Is Kimi K2.5 the only open-source base Cursor will use going forward?

Cursor hasn't committed to a single base model. Both Composer 2 and 2.5 use Kimi K2.5, but the blog post frames the choice as an engineering decision rather than a partnership lock-in. The successor model in training on Colossus-2 may use a different base.

What is the timeline for the successor model?

No release date has been published. Per Cursor's announcement, training is underway with SpaceX and xAI on the Colossus-2 cluster using ten times more total compute than Composer 2.5's training run. Cursor has not committed to a public timeline, and this guide does not estimate one.

Is there a BYOK path for teams who want Kimi K2.5 directly without a Cursor subscription?

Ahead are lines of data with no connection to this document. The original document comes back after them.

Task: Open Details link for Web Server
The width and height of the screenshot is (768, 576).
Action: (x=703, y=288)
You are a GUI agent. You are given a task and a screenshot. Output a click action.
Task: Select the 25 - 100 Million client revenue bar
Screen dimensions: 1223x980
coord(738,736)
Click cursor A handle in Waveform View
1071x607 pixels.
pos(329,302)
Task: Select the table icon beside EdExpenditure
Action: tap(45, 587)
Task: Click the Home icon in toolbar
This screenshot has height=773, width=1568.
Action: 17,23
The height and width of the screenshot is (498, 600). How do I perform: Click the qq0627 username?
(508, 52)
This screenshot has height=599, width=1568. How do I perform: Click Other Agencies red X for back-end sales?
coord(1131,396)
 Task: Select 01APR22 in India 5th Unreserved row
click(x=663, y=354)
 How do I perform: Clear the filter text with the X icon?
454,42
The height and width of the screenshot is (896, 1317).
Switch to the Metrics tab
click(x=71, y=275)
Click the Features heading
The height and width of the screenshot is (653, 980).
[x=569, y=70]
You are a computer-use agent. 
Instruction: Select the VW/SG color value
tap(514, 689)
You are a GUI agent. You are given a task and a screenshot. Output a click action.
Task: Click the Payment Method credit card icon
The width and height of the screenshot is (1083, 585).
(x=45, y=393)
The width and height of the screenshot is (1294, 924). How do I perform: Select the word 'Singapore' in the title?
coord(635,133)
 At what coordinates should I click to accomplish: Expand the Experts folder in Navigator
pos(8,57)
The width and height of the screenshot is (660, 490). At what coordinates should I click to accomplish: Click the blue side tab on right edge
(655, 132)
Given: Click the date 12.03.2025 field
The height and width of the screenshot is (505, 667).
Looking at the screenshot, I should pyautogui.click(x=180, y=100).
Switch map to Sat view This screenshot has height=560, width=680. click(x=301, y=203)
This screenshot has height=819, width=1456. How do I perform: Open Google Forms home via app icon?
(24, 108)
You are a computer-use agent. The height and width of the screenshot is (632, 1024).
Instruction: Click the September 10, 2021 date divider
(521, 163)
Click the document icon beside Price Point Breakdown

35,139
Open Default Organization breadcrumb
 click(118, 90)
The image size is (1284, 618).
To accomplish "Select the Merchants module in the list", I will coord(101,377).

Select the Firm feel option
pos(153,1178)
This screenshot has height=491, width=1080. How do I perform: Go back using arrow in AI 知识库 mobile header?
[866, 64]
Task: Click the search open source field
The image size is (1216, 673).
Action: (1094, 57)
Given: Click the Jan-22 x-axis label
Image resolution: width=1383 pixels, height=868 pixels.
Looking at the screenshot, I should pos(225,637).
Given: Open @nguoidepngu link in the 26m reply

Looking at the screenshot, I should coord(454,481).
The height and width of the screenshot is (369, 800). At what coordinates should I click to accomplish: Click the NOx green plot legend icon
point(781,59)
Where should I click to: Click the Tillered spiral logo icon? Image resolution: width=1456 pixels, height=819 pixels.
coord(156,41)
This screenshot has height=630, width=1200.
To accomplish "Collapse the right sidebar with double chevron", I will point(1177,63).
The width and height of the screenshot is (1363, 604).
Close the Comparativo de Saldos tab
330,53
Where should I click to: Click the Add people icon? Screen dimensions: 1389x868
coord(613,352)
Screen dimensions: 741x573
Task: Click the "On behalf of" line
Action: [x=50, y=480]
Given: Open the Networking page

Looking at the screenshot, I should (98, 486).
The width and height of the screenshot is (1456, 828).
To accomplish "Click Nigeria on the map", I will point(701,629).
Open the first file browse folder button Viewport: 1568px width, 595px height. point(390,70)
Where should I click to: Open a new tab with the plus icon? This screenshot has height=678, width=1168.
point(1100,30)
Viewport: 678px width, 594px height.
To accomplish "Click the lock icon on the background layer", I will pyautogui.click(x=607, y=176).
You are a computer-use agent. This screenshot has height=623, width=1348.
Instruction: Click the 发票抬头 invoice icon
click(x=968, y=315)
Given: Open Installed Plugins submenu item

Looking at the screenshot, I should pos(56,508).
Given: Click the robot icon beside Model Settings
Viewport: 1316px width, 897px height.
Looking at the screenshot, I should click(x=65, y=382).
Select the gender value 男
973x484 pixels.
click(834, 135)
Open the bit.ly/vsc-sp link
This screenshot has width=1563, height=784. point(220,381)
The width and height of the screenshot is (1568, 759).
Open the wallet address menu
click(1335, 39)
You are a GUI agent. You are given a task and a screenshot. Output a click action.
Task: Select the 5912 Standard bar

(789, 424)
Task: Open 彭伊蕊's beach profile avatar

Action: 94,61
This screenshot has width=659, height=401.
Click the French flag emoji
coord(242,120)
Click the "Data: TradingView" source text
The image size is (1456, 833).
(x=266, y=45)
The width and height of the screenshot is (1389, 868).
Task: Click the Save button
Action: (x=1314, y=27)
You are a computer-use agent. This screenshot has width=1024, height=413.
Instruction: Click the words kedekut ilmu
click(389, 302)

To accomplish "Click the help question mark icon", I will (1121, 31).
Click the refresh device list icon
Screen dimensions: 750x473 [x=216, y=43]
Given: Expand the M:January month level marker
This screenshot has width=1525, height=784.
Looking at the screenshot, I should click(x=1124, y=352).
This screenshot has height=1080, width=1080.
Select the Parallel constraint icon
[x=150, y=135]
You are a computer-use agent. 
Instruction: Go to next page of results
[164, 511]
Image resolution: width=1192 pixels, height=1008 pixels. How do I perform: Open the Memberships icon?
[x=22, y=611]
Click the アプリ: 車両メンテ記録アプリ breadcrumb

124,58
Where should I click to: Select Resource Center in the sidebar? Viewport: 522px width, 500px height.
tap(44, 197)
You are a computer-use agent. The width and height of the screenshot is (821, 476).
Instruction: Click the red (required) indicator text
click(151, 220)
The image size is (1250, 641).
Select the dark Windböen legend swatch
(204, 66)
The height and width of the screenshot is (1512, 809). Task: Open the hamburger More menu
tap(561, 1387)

Cline supports bring-your-own-key configurations with any model that exposes an OpenAI-compatible API. Moonshot AI exposes Kimi K2.5 through their API. For how the BYOK path compares to Cursor's native model experience on daily coding tasks, see our Cline vs. Cursor comparison.


Composer 2.5 matches Opus 4.7 and GPT-5.5 on the two benchmarks Cursor uses to measure real coding work, at a per-task cost The Decoder describes as a fraction of the competition's. For teams already on Cursor Business or Team plans, it's the right default. The cost math is clear enough that teams using BYOK configurations should check the numbers before their next billing cycle.

Cursor's pricing page has current plan details and API overage rates if you want to model your team's specific usage against the standard and fast tier costs.